> [Text under study]:

CDC to Investigate Morgellons Mystery
Those with Morgellons disease say mysterious fibers grow out of their skin.
Jan. 16, 2008 — -- The Centers for Disease Control and Prevention announced today that it is launching a study to learn about an unexplained condition that causes people to feel as if they have foreign substances growing from their bodies.
People with the condition, referred to as Morgellons disease, say they have fibers and other inorganic material growing out of their skin.
"We earnestly want to learn more about this unexplained illness, which affects the lives of those who suffer from it," said Dr. Michele Pearson, principal investigator leading the study for the CDC, in a press release. "Those who suffer have questions, and we want to help them."
"We have a team of epidemiologists, laboratorians and pathologists to carry out the study," Pearson said.
The study will be conducted in conjunction with Kaiser Permanente's Northern California Division of Research. For more information, CLICK HERE to visit the CDC's Unexplained Dermopathy Web site.
In 2006, a number of Morgellons sufferers told ABC News in interviews that when they consulted doctors, they received diagnoses they called wrong or dismissive. Brandi Koch, the wife of former Major League Baseball player Billy Koch, said that she felt as if she were living in a horror movie, claiming she had colored fibers coming out of her skin.
Koch, of Clearwater Beach, Fla., said that her life was good until one day in the shower when she noticed something strange -- tiny fibers running through her skin.
"The fibers look like hair, and they're different colors," Koch said.
Koch said she knows that what she experienced "sounds crazy," but it's true. "If I had a family member call me up and say, 'I have this stuff,' I'd say, 'I'm sending a straitjacket over. You need some help,'" she said.
Anne Dill described a similar condition. Looking at Dill's life in Florida, she seemed to be living the American dream -- her three daughters excelled in sports and were straight-A students.
But life in the Dill household was far from idyllic. Anne's 40-year-old husband, Tom, died in January 2006, and she believes his death was due to a contagious illness that has infected her entire family.

(Saved data entries)
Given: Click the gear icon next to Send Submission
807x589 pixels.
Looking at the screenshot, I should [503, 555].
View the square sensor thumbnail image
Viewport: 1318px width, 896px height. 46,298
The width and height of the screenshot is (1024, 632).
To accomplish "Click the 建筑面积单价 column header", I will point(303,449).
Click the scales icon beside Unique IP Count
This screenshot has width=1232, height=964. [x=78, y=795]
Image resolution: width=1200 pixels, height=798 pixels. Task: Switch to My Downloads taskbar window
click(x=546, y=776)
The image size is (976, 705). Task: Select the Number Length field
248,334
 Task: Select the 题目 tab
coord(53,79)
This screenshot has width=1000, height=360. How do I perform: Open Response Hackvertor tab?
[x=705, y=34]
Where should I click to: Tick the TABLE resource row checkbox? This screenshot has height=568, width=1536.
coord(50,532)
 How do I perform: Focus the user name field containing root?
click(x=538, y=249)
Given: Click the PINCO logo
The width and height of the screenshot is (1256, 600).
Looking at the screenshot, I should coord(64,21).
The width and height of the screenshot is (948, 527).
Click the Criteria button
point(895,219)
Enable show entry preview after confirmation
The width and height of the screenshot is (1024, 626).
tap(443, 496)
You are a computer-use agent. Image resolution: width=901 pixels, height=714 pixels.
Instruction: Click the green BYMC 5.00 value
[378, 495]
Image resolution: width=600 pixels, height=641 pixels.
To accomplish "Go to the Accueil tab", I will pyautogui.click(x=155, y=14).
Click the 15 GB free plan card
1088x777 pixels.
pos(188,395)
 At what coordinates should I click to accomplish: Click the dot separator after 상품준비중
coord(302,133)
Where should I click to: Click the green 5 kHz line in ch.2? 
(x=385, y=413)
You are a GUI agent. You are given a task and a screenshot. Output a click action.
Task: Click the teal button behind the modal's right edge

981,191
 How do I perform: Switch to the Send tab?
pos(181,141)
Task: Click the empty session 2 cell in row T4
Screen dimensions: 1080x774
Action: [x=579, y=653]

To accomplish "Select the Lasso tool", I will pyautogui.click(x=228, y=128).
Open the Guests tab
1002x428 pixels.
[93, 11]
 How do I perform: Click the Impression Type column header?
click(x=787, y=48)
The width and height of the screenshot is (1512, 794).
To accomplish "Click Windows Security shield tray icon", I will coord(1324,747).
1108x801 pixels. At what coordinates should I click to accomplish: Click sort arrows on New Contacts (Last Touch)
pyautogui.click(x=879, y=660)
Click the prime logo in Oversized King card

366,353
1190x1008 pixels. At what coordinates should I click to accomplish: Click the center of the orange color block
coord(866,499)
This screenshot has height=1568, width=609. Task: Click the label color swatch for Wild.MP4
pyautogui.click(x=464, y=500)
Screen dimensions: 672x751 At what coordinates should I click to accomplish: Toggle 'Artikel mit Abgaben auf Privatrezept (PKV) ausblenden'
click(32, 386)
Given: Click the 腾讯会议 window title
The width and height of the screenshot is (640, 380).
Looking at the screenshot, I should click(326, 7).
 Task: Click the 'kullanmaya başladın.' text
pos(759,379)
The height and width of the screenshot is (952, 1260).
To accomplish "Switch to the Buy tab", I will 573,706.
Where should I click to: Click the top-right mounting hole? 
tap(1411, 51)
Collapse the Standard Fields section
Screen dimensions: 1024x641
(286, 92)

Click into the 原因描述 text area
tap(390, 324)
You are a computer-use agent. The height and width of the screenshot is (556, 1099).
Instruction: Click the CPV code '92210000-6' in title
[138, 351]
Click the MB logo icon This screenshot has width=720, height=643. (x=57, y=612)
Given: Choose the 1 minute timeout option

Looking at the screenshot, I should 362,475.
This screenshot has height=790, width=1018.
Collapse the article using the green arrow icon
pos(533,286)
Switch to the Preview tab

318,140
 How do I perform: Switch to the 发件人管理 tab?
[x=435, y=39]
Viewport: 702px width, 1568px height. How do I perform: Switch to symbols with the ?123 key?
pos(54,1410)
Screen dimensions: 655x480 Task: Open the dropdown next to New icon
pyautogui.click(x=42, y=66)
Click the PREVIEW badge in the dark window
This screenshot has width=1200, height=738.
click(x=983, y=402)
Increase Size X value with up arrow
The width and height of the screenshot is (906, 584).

> [Work request]:
Update everything from "The study will" down to "of her skin." in the Morgellons article, replacing "horror movie" with "bad dream".

> [Written reply]:
The study will be conducted in conjunction with Kaiser Permanente's Northern California Division of Research. For more information, CLICK HERE to visit the CDC's Unexplained Dermopathy Web site.
In 2006, a number of Morgellons sufferers told ABC News in interviews that when they consulted doctors, they received diagnoses they called wrong or dismissive. Brandi Koch, the wife of former Major League Baseball player Billy Koch, said that she felt as if she were living in a bad dream, claiming she had colored fibers coming out of her skin.